- EXERCISE DESCRIPTION
Nothing other than the lines from the one containing "[switch] (153, 1312)" through the last line of the data below should be output, each reproduced exactly.

- DATA EXTRACT
>>>

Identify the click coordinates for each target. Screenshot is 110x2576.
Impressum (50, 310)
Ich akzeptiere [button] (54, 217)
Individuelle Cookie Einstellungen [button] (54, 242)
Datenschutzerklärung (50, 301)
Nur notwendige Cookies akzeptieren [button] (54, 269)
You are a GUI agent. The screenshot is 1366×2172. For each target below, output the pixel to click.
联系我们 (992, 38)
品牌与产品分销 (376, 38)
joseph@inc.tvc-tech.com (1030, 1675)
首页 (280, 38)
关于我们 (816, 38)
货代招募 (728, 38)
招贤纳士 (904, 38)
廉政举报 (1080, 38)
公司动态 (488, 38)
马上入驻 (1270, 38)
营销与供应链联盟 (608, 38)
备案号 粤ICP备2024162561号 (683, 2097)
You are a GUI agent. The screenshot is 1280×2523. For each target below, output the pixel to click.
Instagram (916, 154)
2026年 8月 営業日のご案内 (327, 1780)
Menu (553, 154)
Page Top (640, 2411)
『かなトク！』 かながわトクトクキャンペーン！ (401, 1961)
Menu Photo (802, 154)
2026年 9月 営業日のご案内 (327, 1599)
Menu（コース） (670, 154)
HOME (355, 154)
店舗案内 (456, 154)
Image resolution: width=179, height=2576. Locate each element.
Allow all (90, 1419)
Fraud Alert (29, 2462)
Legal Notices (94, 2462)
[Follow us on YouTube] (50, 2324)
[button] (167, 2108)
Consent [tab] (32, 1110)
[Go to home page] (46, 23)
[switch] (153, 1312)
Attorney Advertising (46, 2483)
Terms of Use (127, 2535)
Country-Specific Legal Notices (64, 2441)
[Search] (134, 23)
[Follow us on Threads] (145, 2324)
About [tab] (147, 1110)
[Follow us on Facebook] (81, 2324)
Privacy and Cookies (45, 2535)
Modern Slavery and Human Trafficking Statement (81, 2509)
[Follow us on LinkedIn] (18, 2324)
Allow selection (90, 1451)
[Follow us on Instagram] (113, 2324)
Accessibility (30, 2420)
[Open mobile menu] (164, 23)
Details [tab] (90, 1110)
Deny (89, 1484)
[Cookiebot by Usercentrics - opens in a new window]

<<<

- SOLUTION TO THIS EXERCISE
[switch] (153, 1312)
Attorney Advertising (46, 2483)
Terms of Use (127, 2535)
Country-Specific Legal Notices (64, 2441)
[Search] (134, 23)
[Follow us on Threads] (145, 2324)
About [tab] (147, 1110)
[Follow us on Facebook] (81, 2324)
Privacy and Cookies (45, 2535)
Modern Slavery and Human Trafficking Statement (81, 2509)
[Follow us on LinkedIn] (18, 2324)
Allow selection (90, 1451)
[Follow us on Instagram] (113, 2324)
Accessibility (30, 2420)
[Open mobile menu] (164, 23)
Details [tab] (90, 1110)
Deny (89, 1484)
[Cookiebot by Usercentrics - opens in a new window]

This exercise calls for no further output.